Is outdoor air quality more important than indoor?

Taken from Exploare Issue 4, the X Files is an open debate between two experts: one believer, one sceptic. Together, they discuss pressing topics that impact both our lives and industry.






Outdoor air pollution has been linked to cancer, asthma, cardiovascular disease, diabetes, obesity, and dementia. With approximately 40,000 deaths estimated to be attributable to outdoor air pollution in the UK annually, it’s a serious matter that can’t be ignored.

So what’s causing it? In urban areas, outdoor air pollutants are mainly emitted from on-road and off-road vehicles, but there are also contributions from power generation, incinerators, and industrial process, depending on the locations and prevailing winds. Emissions-wise, approximately 1.5 million homes use wood for fuel across the UK, and burning wood/coal in open fires and stoves makes up 38 percent.

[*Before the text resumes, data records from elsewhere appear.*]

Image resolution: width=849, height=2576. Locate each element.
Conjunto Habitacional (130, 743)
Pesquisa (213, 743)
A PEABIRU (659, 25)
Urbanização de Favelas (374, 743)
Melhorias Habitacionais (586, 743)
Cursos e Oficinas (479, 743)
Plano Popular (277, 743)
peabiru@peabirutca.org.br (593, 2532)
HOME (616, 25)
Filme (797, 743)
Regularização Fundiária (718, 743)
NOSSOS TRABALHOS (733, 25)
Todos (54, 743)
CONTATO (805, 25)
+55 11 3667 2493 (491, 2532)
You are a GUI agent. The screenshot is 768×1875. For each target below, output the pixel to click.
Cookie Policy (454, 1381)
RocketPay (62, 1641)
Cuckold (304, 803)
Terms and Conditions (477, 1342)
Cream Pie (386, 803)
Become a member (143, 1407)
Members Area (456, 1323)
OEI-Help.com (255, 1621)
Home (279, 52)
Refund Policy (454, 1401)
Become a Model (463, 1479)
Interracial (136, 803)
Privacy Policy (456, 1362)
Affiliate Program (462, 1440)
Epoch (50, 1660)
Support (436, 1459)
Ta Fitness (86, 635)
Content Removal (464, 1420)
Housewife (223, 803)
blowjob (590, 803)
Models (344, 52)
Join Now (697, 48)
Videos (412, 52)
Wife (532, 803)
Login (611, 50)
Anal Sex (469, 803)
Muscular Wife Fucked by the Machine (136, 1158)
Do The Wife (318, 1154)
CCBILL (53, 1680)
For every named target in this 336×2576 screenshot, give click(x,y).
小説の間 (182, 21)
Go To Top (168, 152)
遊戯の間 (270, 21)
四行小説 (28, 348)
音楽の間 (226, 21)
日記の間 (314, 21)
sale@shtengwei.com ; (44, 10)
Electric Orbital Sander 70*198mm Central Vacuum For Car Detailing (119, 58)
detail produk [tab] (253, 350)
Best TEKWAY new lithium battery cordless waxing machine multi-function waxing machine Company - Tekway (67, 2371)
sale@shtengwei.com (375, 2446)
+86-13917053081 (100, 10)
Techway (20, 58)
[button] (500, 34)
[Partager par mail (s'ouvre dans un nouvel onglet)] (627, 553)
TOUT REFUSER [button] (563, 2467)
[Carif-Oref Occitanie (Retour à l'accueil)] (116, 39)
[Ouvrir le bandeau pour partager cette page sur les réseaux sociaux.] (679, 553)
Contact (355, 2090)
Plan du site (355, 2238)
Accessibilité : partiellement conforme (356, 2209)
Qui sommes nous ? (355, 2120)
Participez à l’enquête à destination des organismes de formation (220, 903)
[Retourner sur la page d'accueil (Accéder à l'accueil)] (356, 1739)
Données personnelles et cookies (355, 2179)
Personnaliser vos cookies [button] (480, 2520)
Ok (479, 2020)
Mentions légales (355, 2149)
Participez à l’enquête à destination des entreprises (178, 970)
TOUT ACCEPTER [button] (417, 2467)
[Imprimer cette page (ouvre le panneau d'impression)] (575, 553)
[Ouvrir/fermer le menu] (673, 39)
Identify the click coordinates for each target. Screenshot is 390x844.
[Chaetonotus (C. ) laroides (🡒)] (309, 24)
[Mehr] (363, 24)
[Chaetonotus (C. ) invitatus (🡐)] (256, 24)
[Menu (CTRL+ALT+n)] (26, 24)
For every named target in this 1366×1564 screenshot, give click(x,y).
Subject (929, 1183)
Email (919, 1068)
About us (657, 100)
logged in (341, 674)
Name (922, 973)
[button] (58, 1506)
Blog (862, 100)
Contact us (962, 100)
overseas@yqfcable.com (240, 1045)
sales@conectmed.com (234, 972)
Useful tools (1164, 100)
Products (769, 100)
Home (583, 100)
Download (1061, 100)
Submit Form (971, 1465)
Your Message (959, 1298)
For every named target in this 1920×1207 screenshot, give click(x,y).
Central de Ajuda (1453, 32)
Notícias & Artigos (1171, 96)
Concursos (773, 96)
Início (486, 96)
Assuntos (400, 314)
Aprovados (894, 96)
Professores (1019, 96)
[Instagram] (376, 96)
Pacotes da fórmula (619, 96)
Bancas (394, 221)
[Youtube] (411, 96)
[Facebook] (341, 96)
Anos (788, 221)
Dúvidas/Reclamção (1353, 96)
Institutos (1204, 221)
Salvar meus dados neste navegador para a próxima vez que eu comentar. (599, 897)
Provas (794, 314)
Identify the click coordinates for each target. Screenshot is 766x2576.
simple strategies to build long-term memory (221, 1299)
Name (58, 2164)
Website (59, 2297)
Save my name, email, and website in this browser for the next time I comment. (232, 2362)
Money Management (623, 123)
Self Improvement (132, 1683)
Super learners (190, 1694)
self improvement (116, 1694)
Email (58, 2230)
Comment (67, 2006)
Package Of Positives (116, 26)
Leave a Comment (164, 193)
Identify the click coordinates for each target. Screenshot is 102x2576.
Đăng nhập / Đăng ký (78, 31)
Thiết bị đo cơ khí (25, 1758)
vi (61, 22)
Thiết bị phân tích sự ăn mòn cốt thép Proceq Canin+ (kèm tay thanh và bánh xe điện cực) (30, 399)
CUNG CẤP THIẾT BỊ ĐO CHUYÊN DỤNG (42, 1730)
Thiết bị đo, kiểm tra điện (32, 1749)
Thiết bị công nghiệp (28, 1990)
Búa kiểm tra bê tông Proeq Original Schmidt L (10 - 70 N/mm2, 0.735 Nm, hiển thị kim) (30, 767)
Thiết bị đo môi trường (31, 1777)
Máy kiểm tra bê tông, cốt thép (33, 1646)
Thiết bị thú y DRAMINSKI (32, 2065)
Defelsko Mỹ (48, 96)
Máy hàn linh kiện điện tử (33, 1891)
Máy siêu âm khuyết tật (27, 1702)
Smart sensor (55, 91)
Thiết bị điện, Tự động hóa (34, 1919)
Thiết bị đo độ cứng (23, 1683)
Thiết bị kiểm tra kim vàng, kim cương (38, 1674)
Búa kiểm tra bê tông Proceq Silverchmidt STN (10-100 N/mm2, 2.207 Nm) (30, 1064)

By comparison, 16 percent comes from industrial combustion, 12 percent from road transport, and 13 percent from the use of solvents and industrial processes. In fact, a wood burning stove emits more particles per hour than a diesel truck.

From outside to in.

Improving outdoor air quality relies on national and societal change, led principally by the government. We’re starting to see more Clean Air Zones being introduced across the UK; these are designed to cut pollution and encourage people to drive less polluting vehicles (i.e. electric and more modern petrol/diesels).

Our indoor air is supplied from outside: both actively through mechanical and natural ventilation, and passively via gaps or leaks in doors, walls, and windows. Only one of these three sources of outdoor air allow us to control the resultant internal air quality.

Ultimately, without improvements and controls to reduce external sources of emissions, the air we need for inside our buildings will only be further polluted.